Possible side effect
Common adverse reactions include nephrolithiasis/urolithiasis (approximately 12% of patients), nausea, abdominal pain, vomiting, diarrhea, headache, insomnia, dizziness, blurred vision, rash, and taste perversion. Laboratory abnormalities may include hyperbilirubinemia (14%), asymptomatic hyperglycemia, elevated transaminases, and lipid abnormalities. Less frequently reported effects include thrombocytopenia, hemolytic anemia, and cases of acute hemolytic anemia. Some patients may experience body fat redistribution and metabolic disorders associated with protease inhibitor therapy.
Drug interaction
Indinavir is a substrate and inhibitor of CYP3A4, resulting in numerous potential interactions. Coadministration with rifampin, rifabutin, St. John’s wort, or anticonvulsants may significantly decrease indinavir concentrations. Conversely, indinavir may increase concentrations of calcium channel blockers, immunosuppressants, and other CYP3A4 substrates. Dose adjustments are required with rifabutin (reduce rifabutin dose by 50%) and ketoconazole (reduce indinavir dose to 600 mg every 8 hours). Didanosine should be administered at least 1 hour apart due to gastric pH considerations.
Missed dose
If a dose is missed within 2 hours of the scheduled time, the patient should take the missed dose immediately and resume the regular dosing schedule. If more than 2 hours have passed, the missed dose should be skipped and the next dose taken at the regularly scheduled time. Patients should not double the dose to make up for a missed administration. Consistent adherence to the dosing schedule is critical to maintain effective viral suppression and prevent resistance development.
Overdose
There is limited experience with indinavir overdose. Reported cases have included nephrolithiasis and flank pain with doses up to 2.4 grams every 8 hours. There is no specific antidote for indinavir overdose. Management should consist of general supportive measures, including maintenance of hydration to promote renal excretion and monitoring of vital signs. Hemodialysis is unlikely to be beneficial due to extensive protein binding and large volume of distribution. Contact a poison control center for current guidance on management.
Storage
Store capsules at controlled room temperature 20°C to 25°C (68°F to 77°F), with excursions permitted between 15°C and 30°C (59°F and 86°F). Keep in the original container with the cap tightly closed to protect from moisture. Dispense in a tight container if original packaging is compromised. Do not use beyond the expiration date printed on the packaging. Keep out of reach of children and pets.
Disclaimer
This information is provided for educational purposes only and does not constitute medical advice. Treatment decisions should be made by qualified healthcare professionals based on individual patient characteristics and current treatment guidelines. The prescribing physician should be consulted for complete information regarding indications, dosing, warnings, and precautions.

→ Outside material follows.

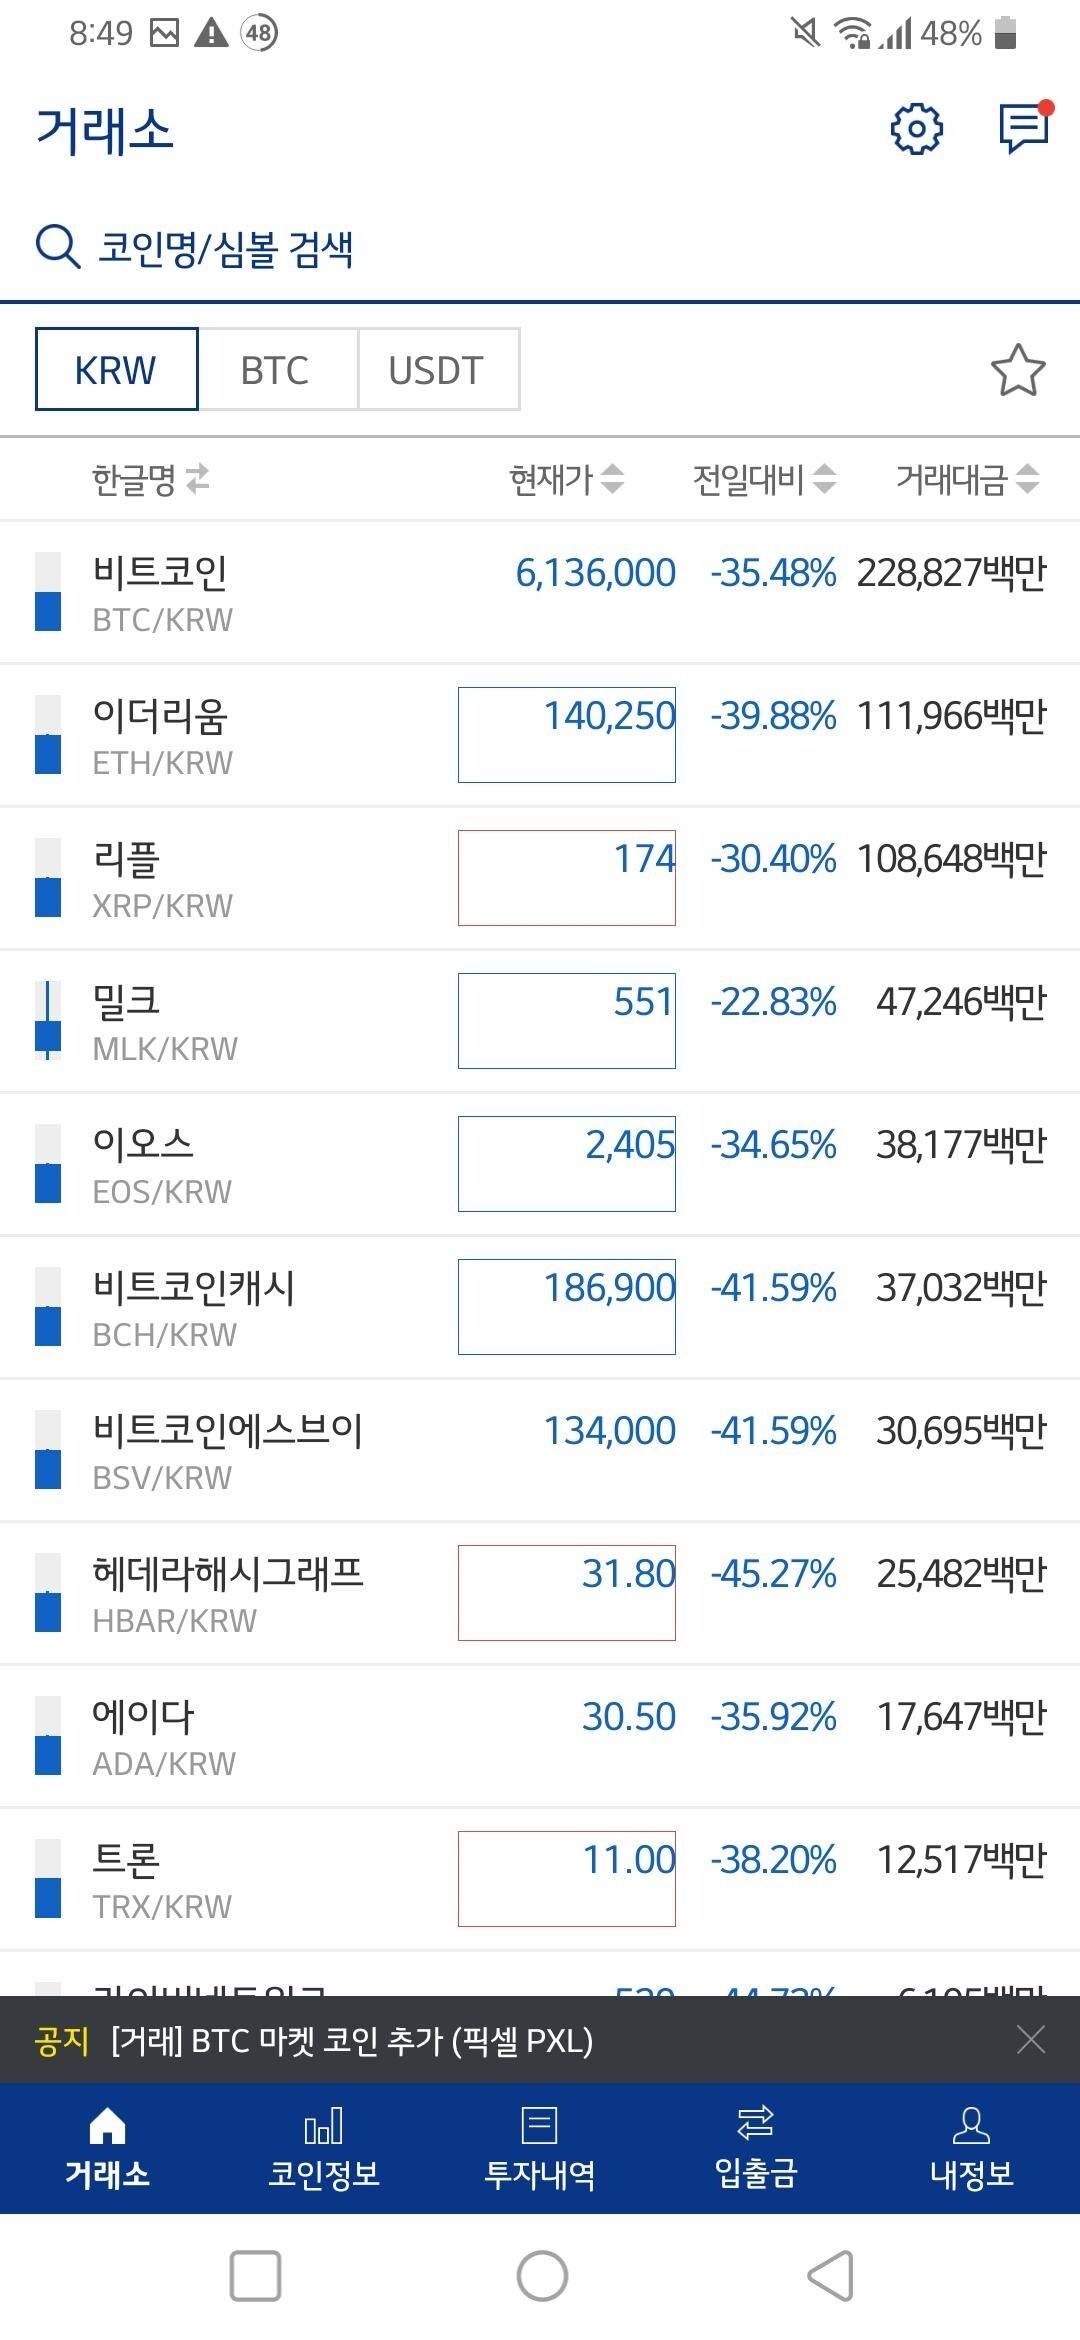Image resolution: width=1080 pixels, height=2340 pixels.
Task: Toggle the name swap arrows beside 한글명
Action: (x=196, y=477)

Actual clinical outcomes may vary based on individual patient factors and adherence to prescribed regimens.
Reviews
Clinical trials have demonstrated that indinavir, in combination with other antiretroviral agents, produces significant reductions in viral load and increases in CD4 cell counts. In study ACTG 320, the triple combination of indinavir, zidovudine, and lamivudine reduced the risk of AIDS-defining illness or death by 50% compared to two-drug therapy alone. Longer-term follow-up has confirmed sustained virologic suppression in adherent patients, though resistance patterns have emerged with suboptimal adherence. Real-world evidence supports its efficacy within structured treatment protocols, though newer agents with improved tolerability profiles have largely superseded indinavir in contemporary practice.